[Supplied text]
‘Now live-tweet Bay of Pigs’: CIA lambasted online for live-tweeting bin Laden kill

© Larry Downing
The CIA ‘live-tweeted’ the raid on Osama bin Laden’s compound in Pakistan five years on, reporting the operation as if it were happening right now. Some found the social media exercise distasteful and arrogant.

Sunday marked the anniversary of the clandestine US raid, in which Navy SEALs stormed the Abbottabad hideout of the Al-Qaeda leader and killed him. The CIA, which provided intelligence for the operation, decided to mark the event by reenacting it step-by-step in a series of tweets.

Preluded by some facts about bin Laden and the operation, the series of tweets closely matched timeline updates from the agency's official article on the operation on its website. One of them embedded the famous picture of President Barack Obama and top US officials waiting for updates in the mission’s Situation Room.

The exercise did get some positive feedback on Twitter.

But many found the whole thing lacked taste and the CIA was oversimplifying things.

[The problem]
Reproduce the article about the CIA's bin Laden tweets word for word, from "Preluded by some" up to and including "mission’s Situation Room.".

[Provided data]
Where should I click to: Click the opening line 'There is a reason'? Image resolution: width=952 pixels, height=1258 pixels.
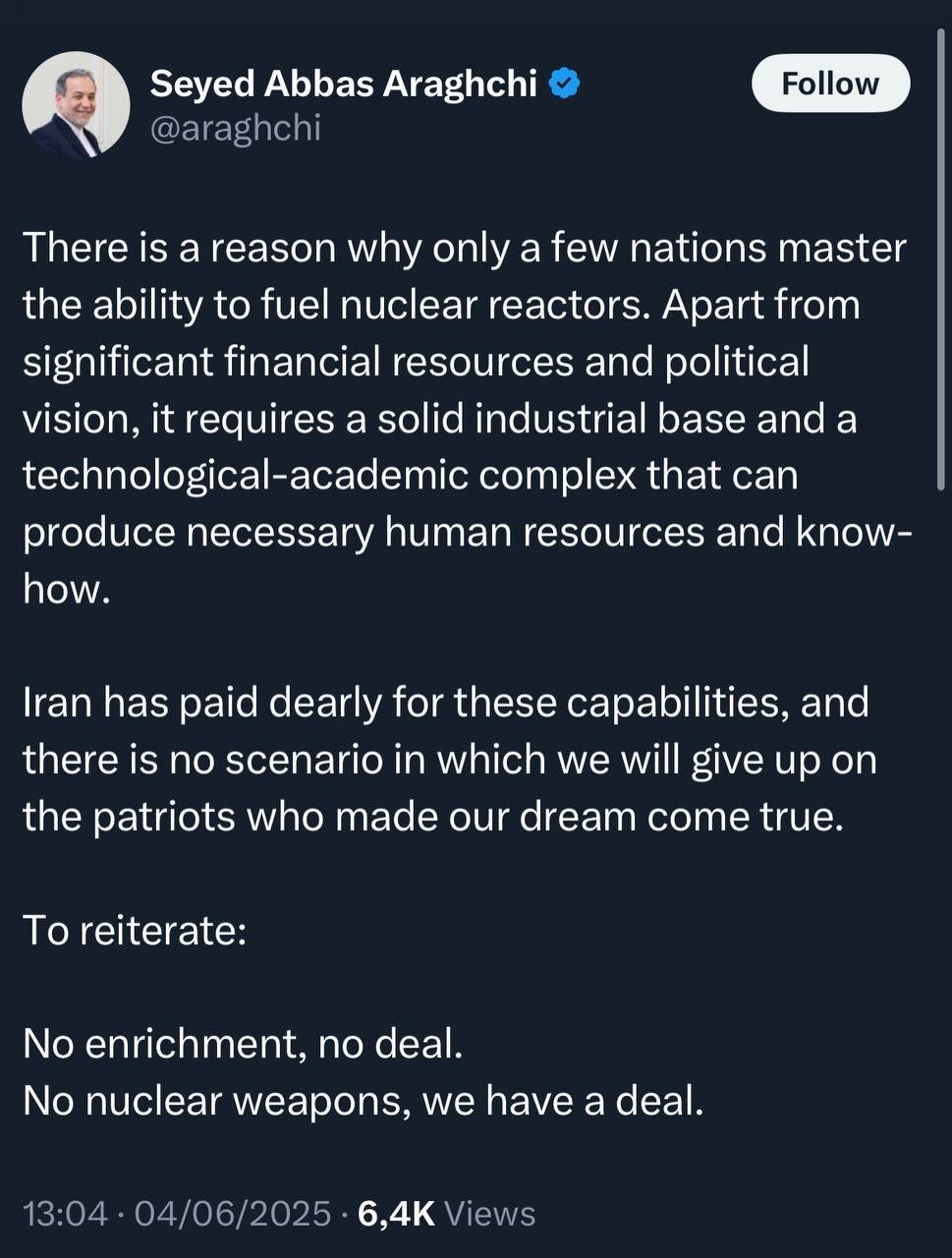(464, 248)
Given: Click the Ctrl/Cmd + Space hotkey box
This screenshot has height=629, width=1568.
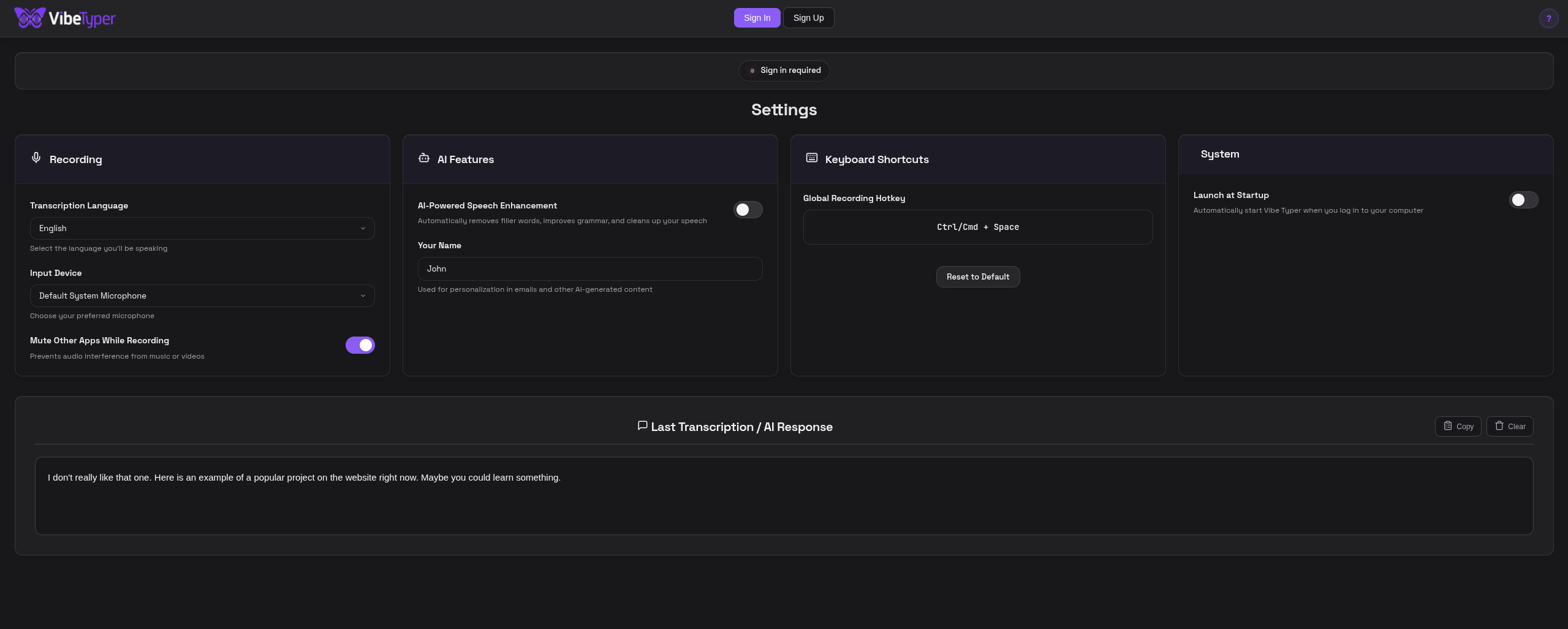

[Problem solution]
Preluded by some facts about bin Laden and the operation, the series of tweets closely matched timeline updates from the agency's official article on the operation on its website. One of them embedded the famous picture of President Barack Obama and top US officials waiting for updates in the mission’s Situation Room.